» DOCUMENT
[PATCH 07/10] IOCHK interface for I/O error handling/detecting

Hidetoshi Seto seto.hidetoshi at jp.fujitsu.com
Fri Jun 10 20:29:58 EST 2005


Hi David,

David Mosberger wrote:
>>>>>>On Thu, 09 Jun 2005 21:58:26 +0900, Hidetoshi Seto <seto.hidetoshi at jp.fujitsu.com> said:
> 
>   Hidetoshi> +/*
>   Hidetoshi> + * Some I/O bridges may poison the data read, instead of
>   Hidetoshi> + * signaling a BERR.  The consummation of poisoned data
>   Hidetoshi> + * triggers a local, imprecise MCA.

» EXERCISE INSTRUCTIONS
• a. From the mailing-list message, copy the passage starting at "Hidetoshi Seto seto.hidetoshi" and ending at "local, imprecise MCA.".
• b. Answer these questions using the mailing-list message:
(i) What date and time does the message carry?
(ii) According to the quoted comment, what may some I/O bridges do instead of signaling a BERR?
(iii) When was the earlier message that David Mosberger quotes sent?
• c. Rewrite the quoted comment in the mailing-list message that begins "Some I/O bridges may poison the data read" in a single shorter sentence that keeps its main facts.

» RECORDED DATA
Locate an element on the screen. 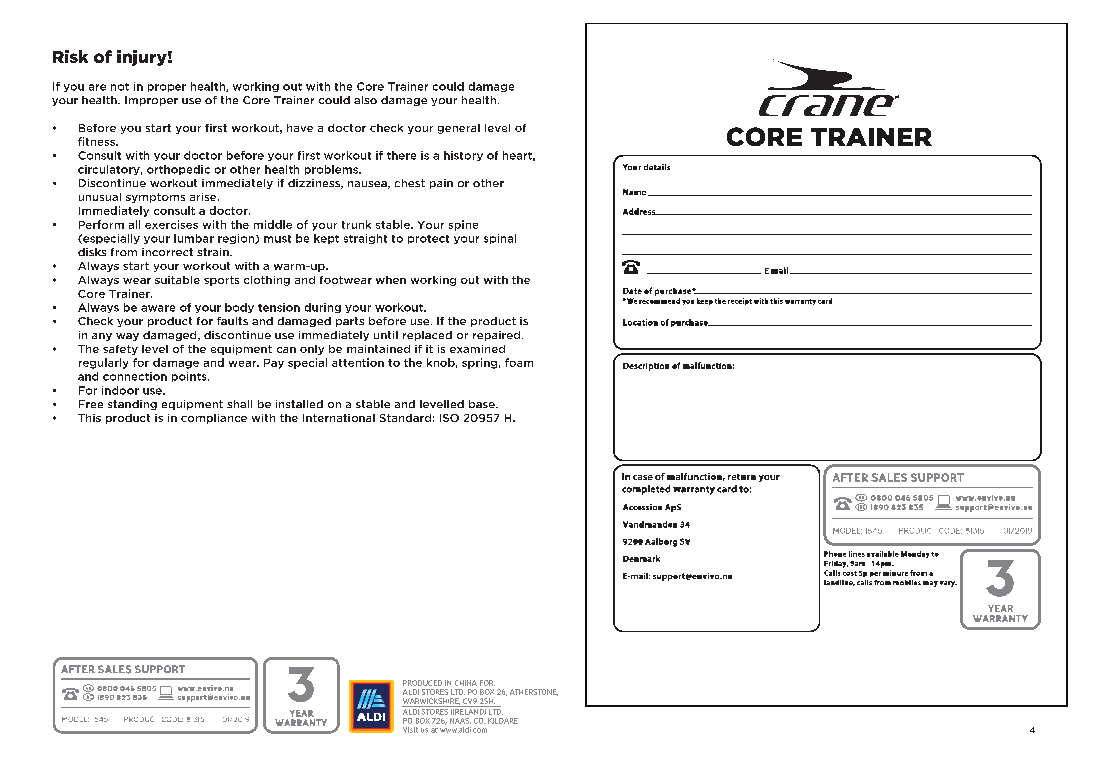  can is located at coordinates (286, 350).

» TASK RESULTS
• a.
Hidetoshi Seto seto.hidetoshi at jp.fujitsu.com
Fri Jun 10 20:29:58 EST 2005


Hi David,

David Mosberger wrote:
>>>>>>On Thu, 09 Jun 2005 21:58:26 +0900, Hidetoshi Seto <seto.hidetoshi at jp.fujitsu.com> said:
> 
>   Hidetoshi> +/*
>   Hidetoshi> + * Some I/O bridges may poison the data read, instead of
>   Hidetoshi> + * signaling a BERR.  The consummation of poisoned data
>   Hidetoshi> + * triggers a local, imprecise MCA.

• b.
(i) Fri Jun 10 20:29:58 EST 2005
(ii) Poison the data read
(iii) Thu, 09 Jun 2005 21:58:26 +0900

• c. Rather than signal a BERR, some I/O bridges may poison read data, and consummation of that data triggers a local, imprecise MCA.